Segment Start: The records

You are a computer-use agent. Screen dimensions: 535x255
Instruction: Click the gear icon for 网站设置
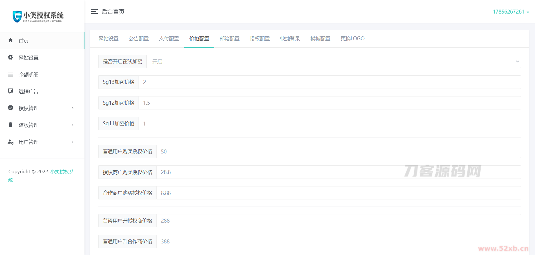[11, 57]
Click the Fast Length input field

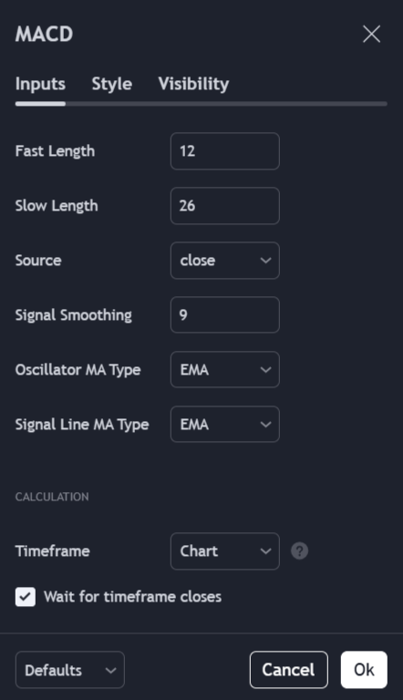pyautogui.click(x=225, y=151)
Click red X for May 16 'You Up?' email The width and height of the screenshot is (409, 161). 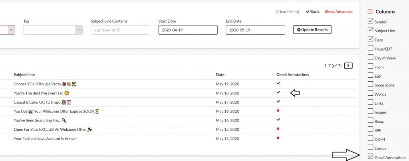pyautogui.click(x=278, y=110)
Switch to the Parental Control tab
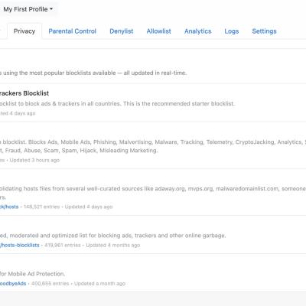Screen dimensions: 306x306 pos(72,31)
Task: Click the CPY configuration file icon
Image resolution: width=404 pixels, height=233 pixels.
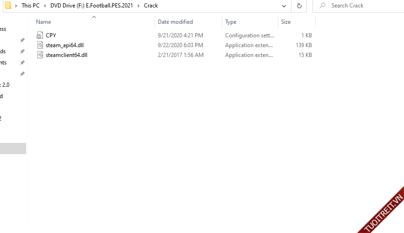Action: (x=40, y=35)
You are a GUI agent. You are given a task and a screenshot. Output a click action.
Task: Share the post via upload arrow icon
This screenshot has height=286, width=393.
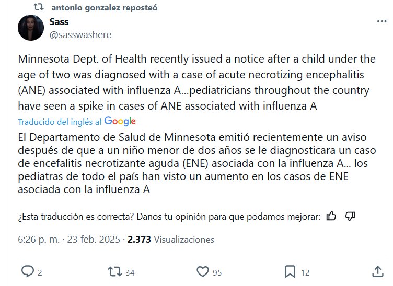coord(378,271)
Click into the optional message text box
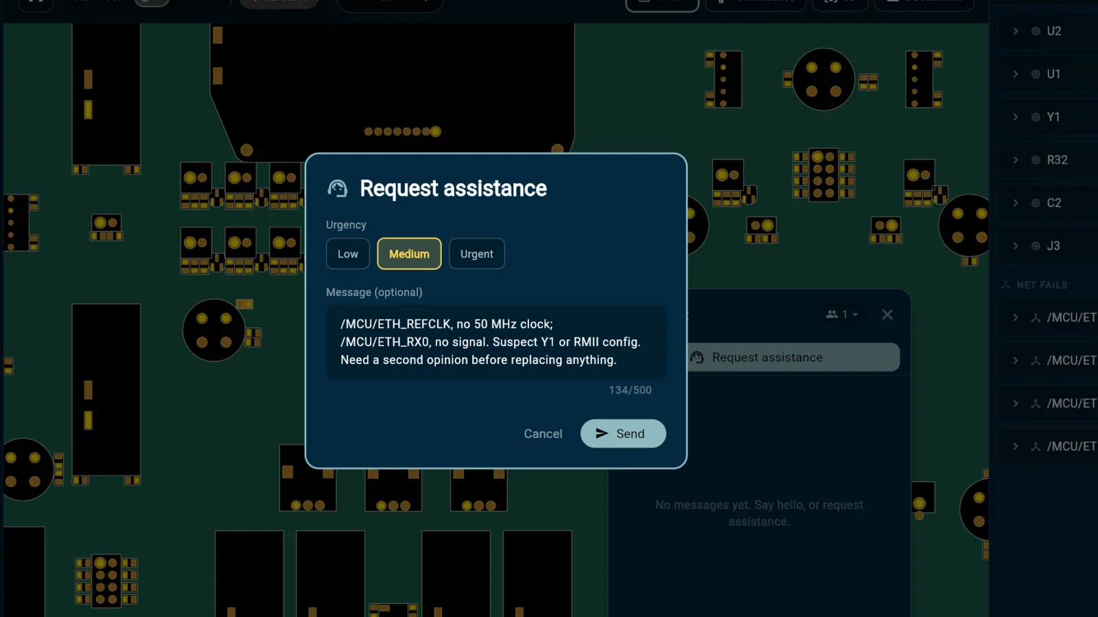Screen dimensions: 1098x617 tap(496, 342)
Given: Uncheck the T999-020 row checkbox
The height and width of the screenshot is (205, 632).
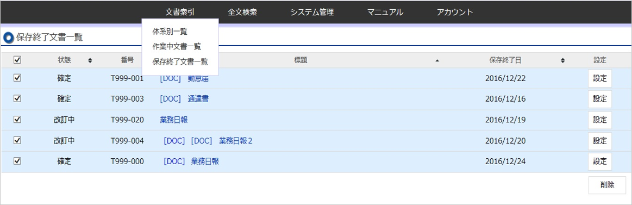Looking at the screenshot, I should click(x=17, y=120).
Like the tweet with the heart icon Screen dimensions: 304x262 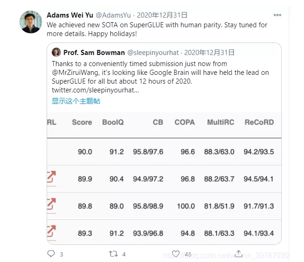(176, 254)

Segment End: The records

* _Assigned task_: Across the data above, how many lines contain "agent"? Reply with a bare number.

* _Task solution_: 2